EXCERPT =
Start of Block
And yes the do_intermediates is the other function I am actively trying to eliminate altogether. I'm not even certain that the do_roots function should be necessary. Thank you very much for the long explanation of why I want to eleminate these things.
Root Certificates are typically only installed in Clients, not Servers.
Servers are typically only configured with Leafs and Intermediates. The Leaf is used to encrypt the content; the Intermediates are sent by the Server and used by the Client to build a path and bridge the "chain of trust" from the Leaf to the Root Certificates in the Client's Trust Store.
That's a question for the developers of your Application - I have no idea what it does.
The ca-certificates package is a Trusted Root Store managed by Fedora. If your Application integrates with that, you should usually never need to, or want to, manually insert Root Certificates. Doing that is typically only for special use cases.
the setup script doesn't install a LE certificate for web server, but make freeIPA to trust LE intermediates as CA certificate it trusts for ID management. this shouldn't never had public certificate in first place, so to install public certificate it need to install public CAs as trusted:
fails when I have not installed all the roots and the intermediaries into freeIPA's trust with:
ipa-cacert-manage install XXX.pem
I am looking for a method to elminate the intermediaries and perhaps the root installation as well, because as far as I can tell the root certificate is installed with the ca-certificates package and therefore should not need to be added to the freeipa trust as it should already be trusted.
As I understand it, please correct me. And if you have a solution please share it.
I'd say it just doesn't intended to set with any public certificate, but signed from their own CA and 'outsider' shouldn't' even touch that web panel: you run it as subCA of external CA, but it means you asking a subCA for this IdM, which LE won't do., that freeipa-letsencrypt repo was indeed a hack sacrifice internal state to work with public internet
The ssl.crt certificate must be signed by a CA known by the service you are loading the certificate into. If this is not the case, install the CA certificate of the CA that signed ssl.crt into IdM, as described in Section 26.3, “Installing a CA Certificate Manually”.
End of Block
INPUT DATA =
Start of Block
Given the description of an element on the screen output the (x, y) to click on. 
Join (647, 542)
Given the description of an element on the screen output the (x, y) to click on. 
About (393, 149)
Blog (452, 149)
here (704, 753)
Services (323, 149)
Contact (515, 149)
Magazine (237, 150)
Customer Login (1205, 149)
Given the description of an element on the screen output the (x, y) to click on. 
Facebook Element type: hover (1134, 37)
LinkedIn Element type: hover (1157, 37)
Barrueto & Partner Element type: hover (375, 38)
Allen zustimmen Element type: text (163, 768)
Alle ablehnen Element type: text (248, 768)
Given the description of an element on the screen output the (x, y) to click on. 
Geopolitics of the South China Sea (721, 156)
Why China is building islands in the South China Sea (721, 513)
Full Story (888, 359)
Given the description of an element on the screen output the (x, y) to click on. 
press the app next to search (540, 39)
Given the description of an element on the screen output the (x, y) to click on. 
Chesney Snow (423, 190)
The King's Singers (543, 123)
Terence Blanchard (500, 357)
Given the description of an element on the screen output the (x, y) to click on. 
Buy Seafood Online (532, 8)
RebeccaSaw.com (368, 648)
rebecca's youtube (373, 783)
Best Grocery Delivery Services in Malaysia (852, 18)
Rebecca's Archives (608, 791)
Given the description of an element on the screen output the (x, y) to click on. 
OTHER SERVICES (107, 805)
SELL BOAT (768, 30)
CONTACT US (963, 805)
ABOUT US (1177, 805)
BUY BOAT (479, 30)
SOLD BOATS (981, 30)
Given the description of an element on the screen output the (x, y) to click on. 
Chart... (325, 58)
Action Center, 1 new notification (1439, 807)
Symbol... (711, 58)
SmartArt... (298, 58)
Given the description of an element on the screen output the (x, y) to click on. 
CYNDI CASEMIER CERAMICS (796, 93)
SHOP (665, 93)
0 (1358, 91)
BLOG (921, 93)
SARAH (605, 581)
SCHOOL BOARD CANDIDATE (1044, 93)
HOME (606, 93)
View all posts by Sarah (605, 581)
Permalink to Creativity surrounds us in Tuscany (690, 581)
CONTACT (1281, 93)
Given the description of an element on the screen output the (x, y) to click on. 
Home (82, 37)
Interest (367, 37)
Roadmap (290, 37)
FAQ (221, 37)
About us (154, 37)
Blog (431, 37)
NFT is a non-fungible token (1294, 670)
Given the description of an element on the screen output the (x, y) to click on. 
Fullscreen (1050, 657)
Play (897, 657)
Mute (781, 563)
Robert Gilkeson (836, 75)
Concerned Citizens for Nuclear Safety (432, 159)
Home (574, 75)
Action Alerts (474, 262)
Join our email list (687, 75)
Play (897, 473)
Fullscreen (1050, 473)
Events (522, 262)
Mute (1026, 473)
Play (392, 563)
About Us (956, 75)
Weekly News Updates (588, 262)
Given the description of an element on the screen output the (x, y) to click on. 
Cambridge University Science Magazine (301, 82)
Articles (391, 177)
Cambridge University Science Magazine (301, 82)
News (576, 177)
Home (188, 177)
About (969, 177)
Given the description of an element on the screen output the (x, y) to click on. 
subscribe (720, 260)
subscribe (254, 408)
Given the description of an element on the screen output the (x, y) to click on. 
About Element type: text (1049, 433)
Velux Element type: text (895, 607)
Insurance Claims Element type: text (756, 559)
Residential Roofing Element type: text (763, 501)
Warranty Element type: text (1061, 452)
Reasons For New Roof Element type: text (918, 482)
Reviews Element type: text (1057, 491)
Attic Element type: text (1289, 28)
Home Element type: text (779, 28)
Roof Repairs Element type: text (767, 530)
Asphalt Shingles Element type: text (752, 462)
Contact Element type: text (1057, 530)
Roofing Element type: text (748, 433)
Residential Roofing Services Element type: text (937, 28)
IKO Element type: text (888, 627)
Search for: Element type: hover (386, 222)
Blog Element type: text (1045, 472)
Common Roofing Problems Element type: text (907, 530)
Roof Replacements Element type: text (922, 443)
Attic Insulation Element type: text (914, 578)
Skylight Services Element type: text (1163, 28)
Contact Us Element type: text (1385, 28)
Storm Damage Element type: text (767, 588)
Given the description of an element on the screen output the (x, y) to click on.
End of Block
From the certificate discussion, list each kind of certificate that it says is installed or configured on clients or on servers, with where each one goes.

RESPONSE BOX =
- Root Certificates: clients
- Leafs: servers
- Intermediates: servers